◆ **INFORMATION SHOWN**
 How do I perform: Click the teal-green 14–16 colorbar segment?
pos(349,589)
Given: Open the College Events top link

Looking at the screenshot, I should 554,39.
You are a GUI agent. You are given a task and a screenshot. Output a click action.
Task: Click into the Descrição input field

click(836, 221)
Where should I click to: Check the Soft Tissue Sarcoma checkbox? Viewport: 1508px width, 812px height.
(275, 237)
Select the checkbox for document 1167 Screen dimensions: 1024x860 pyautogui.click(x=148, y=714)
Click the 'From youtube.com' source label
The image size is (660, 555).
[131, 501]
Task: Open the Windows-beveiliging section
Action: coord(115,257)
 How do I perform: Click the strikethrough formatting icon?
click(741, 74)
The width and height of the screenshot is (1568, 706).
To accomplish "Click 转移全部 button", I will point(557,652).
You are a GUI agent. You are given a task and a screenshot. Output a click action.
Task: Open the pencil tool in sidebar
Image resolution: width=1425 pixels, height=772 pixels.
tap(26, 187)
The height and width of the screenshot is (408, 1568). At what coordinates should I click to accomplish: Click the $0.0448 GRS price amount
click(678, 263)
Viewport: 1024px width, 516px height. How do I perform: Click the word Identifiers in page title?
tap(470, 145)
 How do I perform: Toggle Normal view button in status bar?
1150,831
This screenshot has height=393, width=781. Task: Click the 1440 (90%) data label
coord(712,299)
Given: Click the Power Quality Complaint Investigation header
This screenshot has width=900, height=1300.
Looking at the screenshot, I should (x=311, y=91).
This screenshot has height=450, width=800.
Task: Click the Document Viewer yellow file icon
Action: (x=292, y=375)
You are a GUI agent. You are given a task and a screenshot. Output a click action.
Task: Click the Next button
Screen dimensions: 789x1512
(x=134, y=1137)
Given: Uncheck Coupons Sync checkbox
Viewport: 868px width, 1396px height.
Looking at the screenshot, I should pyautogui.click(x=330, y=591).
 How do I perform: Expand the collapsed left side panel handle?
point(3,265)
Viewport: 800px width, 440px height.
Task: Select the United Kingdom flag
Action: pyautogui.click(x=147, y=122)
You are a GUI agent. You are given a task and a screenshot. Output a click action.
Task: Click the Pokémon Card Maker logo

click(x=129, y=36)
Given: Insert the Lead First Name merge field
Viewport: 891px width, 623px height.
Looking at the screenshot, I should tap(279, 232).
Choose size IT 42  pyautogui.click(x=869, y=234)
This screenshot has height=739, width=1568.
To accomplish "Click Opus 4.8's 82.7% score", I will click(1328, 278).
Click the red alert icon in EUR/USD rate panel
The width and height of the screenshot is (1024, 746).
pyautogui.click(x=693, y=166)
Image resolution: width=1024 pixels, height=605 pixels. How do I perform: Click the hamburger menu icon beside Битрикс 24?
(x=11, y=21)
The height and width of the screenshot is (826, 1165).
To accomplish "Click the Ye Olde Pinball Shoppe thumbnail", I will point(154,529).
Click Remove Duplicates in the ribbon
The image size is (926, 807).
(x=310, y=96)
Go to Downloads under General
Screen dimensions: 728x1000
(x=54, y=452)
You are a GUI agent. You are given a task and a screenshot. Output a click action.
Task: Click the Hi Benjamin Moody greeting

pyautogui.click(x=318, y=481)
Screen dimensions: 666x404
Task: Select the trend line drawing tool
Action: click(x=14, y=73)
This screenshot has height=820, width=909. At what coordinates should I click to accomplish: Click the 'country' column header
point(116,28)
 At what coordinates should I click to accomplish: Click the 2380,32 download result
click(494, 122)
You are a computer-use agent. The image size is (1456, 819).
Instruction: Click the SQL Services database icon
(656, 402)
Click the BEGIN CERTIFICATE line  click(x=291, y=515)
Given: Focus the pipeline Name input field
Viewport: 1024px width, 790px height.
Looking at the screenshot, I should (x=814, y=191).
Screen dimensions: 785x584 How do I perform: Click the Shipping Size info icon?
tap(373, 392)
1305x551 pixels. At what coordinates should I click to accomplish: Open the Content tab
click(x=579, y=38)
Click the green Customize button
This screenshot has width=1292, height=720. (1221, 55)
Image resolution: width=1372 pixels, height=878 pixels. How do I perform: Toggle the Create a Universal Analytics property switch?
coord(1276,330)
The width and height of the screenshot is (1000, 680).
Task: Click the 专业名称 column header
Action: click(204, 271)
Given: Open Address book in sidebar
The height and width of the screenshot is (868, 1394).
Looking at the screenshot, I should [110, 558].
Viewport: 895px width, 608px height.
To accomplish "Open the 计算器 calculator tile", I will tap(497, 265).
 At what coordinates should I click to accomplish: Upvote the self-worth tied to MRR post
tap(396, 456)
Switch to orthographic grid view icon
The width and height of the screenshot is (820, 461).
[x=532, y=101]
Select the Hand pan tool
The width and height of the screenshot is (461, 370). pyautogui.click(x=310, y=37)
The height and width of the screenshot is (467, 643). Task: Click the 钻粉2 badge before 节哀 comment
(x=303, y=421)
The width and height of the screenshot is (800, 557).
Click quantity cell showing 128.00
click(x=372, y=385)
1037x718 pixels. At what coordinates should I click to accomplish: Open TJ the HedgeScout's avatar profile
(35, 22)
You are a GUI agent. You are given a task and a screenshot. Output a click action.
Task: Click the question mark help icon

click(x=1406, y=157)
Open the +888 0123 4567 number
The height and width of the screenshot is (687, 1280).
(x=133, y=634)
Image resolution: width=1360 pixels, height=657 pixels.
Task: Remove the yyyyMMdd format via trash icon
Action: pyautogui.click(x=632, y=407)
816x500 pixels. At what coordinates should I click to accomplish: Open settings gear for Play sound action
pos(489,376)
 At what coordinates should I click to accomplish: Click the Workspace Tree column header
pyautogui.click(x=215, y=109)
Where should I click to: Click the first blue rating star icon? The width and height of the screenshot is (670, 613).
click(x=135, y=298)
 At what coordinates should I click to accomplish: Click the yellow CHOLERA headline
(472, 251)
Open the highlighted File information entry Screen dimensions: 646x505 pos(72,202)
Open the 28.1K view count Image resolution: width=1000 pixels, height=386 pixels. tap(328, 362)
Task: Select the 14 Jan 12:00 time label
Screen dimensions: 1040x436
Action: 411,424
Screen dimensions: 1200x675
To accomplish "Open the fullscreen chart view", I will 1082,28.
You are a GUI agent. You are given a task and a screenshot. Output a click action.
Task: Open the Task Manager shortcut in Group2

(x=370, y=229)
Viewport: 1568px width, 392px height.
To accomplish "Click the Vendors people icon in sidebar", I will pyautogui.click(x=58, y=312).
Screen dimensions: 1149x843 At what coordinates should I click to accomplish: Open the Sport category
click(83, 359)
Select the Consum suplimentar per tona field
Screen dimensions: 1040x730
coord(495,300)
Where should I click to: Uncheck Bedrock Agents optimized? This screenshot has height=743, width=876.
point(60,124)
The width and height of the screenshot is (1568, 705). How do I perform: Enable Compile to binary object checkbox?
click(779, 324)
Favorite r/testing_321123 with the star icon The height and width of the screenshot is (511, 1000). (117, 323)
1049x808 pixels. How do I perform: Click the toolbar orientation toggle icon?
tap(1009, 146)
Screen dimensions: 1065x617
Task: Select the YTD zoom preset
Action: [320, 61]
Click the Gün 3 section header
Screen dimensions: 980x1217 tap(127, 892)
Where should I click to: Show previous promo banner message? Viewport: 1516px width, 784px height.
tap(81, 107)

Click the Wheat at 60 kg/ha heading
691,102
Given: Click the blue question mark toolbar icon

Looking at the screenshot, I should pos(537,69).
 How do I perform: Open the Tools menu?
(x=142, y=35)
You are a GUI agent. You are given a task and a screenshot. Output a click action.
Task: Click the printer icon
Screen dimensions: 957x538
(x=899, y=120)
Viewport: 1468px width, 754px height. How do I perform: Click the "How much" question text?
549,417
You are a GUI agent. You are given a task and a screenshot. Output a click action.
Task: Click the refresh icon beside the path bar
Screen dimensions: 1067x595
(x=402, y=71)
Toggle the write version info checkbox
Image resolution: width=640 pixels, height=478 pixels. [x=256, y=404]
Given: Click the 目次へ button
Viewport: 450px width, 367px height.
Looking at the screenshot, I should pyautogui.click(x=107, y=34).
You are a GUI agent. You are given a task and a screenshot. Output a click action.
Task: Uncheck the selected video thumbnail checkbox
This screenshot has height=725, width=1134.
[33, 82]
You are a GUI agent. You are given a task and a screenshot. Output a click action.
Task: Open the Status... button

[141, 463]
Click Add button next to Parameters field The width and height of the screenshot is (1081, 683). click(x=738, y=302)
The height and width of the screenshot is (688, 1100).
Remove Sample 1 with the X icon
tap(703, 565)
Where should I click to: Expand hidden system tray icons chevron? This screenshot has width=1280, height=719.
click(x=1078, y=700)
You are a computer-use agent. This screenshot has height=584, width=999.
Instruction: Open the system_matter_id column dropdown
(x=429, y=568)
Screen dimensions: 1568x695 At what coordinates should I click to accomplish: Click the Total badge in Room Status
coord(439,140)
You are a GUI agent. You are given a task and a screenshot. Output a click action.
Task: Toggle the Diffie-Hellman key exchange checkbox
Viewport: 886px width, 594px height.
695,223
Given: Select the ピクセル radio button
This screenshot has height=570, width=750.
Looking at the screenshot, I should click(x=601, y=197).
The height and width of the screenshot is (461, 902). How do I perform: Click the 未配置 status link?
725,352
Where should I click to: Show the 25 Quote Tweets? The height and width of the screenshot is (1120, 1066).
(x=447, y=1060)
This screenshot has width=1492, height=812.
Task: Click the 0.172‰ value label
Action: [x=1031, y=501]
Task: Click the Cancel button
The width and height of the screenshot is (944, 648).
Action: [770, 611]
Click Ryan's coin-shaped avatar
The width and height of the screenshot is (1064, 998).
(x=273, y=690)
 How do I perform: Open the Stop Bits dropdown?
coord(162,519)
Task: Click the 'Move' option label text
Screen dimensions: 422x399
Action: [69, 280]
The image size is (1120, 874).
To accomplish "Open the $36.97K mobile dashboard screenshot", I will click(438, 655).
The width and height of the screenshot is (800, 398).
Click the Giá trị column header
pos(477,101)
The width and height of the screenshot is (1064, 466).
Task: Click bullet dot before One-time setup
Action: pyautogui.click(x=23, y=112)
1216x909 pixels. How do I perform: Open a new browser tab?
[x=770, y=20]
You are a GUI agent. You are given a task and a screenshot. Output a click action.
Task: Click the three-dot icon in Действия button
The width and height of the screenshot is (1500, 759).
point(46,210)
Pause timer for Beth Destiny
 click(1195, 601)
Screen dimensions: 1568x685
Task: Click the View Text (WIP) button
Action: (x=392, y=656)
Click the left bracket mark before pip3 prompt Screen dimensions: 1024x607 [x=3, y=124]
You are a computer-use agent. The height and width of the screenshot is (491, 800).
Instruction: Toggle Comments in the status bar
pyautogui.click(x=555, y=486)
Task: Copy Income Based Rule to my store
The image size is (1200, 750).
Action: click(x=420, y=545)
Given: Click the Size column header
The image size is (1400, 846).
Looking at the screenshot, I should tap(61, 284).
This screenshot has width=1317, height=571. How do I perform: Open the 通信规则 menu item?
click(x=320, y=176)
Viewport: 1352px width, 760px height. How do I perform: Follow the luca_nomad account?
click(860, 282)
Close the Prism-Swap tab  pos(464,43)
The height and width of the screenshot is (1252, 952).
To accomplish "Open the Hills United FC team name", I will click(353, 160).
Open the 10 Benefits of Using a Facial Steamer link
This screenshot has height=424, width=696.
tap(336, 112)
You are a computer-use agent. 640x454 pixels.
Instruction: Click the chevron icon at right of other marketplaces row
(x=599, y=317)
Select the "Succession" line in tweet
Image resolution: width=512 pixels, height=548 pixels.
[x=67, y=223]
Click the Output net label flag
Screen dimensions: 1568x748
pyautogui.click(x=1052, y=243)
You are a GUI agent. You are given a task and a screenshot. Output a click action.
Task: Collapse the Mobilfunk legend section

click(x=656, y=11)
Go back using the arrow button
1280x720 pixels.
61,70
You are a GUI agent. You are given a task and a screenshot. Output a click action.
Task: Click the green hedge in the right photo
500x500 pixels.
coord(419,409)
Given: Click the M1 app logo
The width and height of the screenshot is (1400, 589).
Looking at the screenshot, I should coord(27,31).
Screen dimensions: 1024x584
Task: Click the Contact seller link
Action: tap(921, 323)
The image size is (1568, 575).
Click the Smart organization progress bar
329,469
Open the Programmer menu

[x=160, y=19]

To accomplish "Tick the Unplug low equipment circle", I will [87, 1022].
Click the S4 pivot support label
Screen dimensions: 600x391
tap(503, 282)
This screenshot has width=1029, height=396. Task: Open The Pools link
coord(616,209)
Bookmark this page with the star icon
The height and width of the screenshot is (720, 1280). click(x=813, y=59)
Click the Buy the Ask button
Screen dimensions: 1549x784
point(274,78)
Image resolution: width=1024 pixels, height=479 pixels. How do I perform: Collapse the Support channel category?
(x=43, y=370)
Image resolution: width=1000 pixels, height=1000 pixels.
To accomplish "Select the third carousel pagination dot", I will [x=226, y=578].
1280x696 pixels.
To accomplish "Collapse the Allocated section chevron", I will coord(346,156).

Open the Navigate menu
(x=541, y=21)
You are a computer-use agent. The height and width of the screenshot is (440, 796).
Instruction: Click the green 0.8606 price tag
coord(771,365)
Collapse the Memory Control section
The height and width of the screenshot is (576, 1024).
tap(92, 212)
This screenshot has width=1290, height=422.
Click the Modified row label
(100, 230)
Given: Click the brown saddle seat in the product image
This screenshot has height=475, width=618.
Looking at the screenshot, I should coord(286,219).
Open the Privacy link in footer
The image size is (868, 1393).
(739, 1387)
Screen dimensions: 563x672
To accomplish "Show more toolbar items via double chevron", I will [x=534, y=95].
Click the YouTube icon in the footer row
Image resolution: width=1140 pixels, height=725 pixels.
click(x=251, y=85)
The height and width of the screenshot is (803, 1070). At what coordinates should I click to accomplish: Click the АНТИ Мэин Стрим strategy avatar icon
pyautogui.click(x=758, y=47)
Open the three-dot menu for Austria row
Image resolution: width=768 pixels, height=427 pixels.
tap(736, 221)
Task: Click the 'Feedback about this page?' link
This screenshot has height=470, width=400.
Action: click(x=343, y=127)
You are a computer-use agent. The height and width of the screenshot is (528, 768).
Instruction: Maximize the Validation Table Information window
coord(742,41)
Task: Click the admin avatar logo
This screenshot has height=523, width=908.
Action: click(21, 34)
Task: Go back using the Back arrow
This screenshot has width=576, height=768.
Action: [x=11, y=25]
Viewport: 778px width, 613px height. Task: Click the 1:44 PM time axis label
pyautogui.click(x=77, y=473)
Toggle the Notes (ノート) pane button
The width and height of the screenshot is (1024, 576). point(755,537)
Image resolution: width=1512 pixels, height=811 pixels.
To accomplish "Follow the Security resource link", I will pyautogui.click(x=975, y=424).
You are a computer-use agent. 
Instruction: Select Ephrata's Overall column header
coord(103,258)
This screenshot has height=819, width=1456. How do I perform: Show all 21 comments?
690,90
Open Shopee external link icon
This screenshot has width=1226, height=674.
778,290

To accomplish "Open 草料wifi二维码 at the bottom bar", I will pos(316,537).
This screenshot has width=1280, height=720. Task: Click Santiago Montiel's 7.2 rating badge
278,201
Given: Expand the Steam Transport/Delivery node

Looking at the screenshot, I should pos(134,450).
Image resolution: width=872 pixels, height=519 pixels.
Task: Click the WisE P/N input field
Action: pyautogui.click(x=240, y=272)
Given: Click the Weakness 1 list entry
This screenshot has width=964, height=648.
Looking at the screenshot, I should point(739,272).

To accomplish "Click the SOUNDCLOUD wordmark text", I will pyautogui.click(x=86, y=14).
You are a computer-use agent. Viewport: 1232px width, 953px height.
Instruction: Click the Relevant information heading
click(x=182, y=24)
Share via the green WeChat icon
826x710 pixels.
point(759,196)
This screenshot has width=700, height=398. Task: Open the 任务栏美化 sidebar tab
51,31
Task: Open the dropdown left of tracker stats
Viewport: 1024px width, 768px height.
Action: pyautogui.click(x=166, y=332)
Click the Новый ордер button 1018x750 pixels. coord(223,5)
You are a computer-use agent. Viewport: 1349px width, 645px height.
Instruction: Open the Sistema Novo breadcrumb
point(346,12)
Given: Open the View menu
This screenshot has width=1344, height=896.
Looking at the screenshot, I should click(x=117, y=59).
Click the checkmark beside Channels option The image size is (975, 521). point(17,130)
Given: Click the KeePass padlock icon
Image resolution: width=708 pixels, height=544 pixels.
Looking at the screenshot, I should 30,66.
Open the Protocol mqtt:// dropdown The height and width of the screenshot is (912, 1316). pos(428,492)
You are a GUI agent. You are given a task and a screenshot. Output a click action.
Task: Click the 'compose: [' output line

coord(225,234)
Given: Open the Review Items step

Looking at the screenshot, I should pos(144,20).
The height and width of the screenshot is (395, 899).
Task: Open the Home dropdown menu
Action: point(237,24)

◆ **WORK INSTRUCTION**
The line above containing "The width and height of the screenshot is (944, 648).", the line containing "The image size is (1120, 874).", and every line between them are to be transcribed exactly; no other line is wanted.

◆ **RESPONSE AREA**
The width and height of the screenshot is (944, 648).
Action: [770, 611]
Click Ryan's coin-shaped avatar
The width and height of the screenshot is (1064, 998).
(x=273, y=690)
 How do I perform: Open the Stop Bits dropdown?
coord(162,519)
Task: Click the 'Move' option label text
Screen dimensions: 422x399
Action: [69, 280]
The image size is (1120, 874).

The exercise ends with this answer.